The above photo was taken with a very expensive camera, set at a high shutter speed, its tripod secured to the floor with gigantic battleship bolts. If so desired, the camera could have taken a photo of the inside of Maya Arulpragasam's left pupil. (It looked pretty crazy in there from where I was standing.) But even a million dollar gadget couldn't compete with the bass at the Echoplex last night during the second of two performances by M.I.A. It rumbled the floor as though emanating from the Earth's molten core. Thus the photo above, in which the barely visible specter of Sri Lanka born, London-bred Arulpragasam – who is M.I.A. – tosses off a few caw-caws during the evening's pre-encore closer, “Bird Flu,” while the room vibrates.

At her humongous show last night, the beats were more like muscle-bound hums. I was standing in front of one of the woofers, and the subharmonics shook my esophagus, made my arm hairs erect. Each inhale contained low frequency fuzz which massaged my sinuses, vocal cords and lungs. It kind of tickled, and arriving as it did in between a bunch of nutty snare and tom-tom fills, was captivating. (Alas, the music – except for the scratches of M.I.A.'s DJ – was all pre-recorded. What I wouldn't give to hear this arranged for a live band.)

The beauty of the rhythms M.I.A. employs (and she's got great taste in producers) is that they're as much about the silence between the beats as they are about the beats themselves. A pound appears, then vanishes, and the resulting moment of solitude becomes this elephantine absence. It's usually followed soon thereafter by some weirdly logical sound placed somewhere between beats. Somewhere unexpected, somewhere harder, odder, funkier.

The moment “Bird Flu” dropped, the crowd got way low, went all bent-legged and akimbo-winged and started strutting like horny roosters.

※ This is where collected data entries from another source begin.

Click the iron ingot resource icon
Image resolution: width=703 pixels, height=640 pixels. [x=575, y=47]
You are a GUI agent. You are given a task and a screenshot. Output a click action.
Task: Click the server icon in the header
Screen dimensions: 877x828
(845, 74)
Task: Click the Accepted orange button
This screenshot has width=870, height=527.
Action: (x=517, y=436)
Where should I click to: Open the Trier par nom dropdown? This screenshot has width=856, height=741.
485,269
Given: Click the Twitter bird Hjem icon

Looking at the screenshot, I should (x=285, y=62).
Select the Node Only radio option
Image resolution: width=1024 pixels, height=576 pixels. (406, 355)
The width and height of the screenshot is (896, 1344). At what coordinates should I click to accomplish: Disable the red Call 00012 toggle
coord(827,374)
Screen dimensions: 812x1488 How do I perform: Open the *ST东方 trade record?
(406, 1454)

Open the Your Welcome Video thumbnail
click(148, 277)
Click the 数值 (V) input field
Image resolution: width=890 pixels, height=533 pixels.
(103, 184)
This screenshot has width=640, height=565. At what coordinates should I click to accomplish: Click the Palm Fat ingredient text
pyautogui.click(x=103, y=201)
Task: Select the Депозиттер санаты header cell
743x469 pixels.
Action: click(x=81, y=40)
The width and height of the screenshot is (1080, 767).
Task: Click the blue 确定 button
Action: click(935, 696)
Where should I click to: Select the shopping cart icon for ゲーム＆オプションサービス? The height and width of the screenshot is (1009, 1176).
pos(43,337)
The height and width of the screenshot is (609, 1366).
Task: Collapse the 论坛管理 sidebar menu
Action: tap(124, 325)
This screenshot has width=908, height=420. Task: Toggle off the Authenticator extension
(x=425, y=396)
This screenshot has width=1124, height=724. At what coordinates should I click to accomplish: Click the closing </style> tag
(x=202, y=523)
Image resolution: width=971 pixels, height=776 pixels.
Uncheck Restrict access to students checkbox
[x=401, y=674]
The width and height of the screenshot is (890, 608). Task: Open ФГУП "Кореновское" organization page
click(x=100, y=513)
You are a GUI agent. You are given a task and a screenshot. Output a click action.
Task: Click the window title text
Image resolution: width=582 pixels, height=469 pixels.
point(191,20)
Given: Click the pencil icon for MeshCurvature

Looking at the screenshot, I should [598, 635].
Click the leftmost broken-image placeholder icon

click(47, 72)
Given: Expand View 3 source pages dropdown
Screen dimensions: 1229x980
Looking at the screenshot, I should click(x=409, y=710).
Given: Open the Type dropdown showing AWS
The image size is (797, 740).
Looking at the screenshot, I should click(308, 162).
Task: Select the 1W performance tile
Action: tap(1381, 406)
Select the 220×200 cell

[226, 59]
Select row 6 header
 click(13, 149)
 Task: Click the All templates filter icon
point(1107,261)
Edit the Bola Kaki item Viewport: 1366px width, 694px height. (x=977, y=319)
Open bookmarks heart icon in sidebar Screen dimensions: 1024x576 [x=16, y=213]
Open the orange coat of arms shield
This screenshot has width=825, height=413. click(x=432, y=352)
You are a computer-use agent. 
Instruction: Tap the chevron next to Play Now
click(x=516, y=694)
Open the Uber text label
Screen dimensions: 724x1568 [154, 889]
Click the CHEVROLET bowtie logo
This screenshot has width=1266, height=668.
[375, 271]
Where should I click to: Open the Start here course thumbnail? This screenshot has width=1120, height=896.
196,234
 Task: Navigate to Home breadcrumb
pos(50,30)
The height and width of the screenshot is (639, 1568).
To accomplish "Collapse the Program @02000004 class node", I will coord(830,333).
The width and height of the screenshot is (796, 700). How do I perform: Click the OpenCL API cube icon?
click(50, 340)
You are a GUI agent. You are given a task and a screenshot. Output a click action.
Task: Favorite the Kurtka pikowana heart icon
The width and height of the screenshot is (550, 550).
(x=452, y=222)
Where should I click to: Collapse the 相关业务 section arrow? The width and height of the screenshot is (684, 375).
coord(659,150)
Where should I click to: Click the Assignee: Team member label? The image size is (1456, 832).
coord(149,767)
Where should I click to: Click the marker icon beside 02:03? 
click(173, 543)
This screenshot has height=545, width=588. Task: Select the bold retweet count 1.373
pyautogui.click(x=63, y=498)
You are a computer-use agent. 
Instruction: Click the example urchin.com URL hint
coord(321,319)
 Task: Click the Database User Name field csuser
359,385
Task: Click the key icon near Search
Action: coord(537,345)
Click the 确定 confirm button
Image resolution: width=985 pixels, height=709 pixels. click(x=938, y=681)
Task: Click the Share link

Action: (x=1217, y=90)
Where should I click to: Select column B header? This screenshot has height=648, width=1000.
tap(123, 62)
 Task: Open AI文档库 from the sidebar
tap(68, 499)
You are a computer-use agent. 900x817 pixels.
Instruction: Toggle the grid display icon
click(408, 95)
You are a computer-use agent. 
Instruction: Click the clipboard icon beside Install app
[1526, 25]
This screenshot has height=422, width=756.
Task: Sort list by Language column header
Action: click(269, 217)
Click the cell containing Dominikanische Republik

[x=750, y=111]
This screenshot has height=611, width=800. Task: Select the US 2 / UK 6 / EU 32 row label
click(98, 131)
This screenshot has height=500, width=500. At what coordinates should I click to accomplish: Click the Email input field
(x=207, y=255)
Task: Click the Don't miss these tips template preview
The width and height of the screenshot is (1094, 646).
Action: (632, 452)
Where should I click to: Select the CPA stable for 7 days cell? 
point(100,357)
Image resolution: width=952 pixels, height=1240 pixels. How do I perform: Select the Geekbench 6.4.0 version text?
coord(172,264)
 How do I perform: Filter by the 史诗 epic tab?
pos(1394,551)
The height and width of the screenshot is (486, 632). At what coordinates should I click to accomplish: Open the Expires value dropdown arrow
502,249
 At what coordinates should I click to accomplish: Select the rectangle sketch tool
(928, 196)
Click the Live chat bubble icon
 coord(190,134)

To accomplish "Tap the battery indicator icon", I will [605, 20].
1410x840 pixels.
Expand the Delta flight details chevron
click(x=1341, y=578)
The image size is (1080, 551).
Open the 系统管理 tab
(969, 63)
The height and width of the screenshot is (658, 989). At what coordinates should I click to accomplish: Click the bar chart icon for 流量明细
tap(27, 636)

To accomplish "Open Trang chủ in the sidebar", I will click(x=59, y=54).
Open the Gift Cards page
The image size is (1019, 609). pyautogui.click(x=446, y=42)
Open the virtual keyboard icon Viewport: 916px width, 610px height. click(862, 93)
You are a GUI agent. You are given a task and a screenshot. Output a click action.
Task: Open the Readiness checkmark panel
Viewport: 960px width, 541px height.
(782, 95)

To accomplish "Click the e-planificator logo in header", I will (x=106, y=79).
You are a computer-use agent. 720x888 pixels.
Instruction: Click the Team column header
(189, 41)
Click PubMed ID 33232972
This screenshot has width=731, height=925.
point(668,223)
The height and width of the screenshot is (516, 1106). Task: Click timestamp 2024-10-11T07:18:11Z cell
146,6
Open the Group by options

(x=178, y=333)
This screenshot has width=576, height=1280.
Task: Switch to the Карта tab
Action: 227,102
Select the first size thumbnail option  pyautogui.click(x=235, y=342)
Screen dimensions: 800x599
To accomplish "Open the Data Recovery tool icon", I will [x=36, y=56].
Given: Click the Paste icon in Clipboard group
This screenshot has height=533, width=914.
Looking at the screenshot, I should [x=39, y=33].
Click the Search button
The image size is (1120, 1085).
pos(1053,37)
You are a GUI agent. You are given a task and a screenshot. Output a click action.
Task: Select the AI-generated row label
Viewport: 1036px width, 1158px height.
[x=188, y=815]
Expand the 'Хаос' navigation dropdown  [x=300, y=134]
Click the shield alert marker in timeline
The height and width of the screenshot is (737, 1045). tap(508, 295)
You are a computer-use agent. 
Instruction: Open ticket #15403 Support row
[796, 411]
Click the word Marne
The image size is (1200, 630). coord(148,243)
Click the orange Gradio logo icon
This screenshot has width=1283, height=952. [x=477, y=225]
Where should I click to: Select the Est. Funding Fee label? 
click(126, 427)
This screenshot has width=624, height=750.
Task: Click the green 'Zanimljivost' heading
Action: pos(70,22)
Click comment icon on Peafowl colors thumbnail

It's a nutty dance, and very enjoyable to perform. (The other night at the Devin the Dude show at the Knitting Factory, an MC taught the crowd his variation, which he called swangin'.) It was a real life moment, seeing so many people in the same (squatted) psychic space.

Maya and her backup dancer locked into their own little sparrow dance, this little step-step-stutterstep to and fro, and then the singer moved to the front and raised her fist in the air. She hollered: “Bird flu gonna get you made it in my stable!” – M.I.A. even brags about her poop! — “From the crap you drop on my crop when they pay you.”

If she were frumpy, was chubby and had a double-chin, would we still worship her? If her eyes were a half-shade less intense, her bouncing a little less rubbery, her cockeyed sailor's hat a little less perfect, her anthems a little less sticky, would we bow down before her the way that we did last night? Is it all charisma, beauty and buzzwords, with a few precisely placed referential samples to suggest a depth that's not there?

I say no way man. It's all there. Last night she tossed off Miami bass lyrics, referenced post-punk and Brazilian booty beats, created this post-rap vibe that shook most of us to our very core. By the time she performed the remarkable “Paper Planes,” which samples the ominous melody from the Clash's “Straight to Hell” and is on her forthcoming CD, Kala, most of us were in full-on submission mode.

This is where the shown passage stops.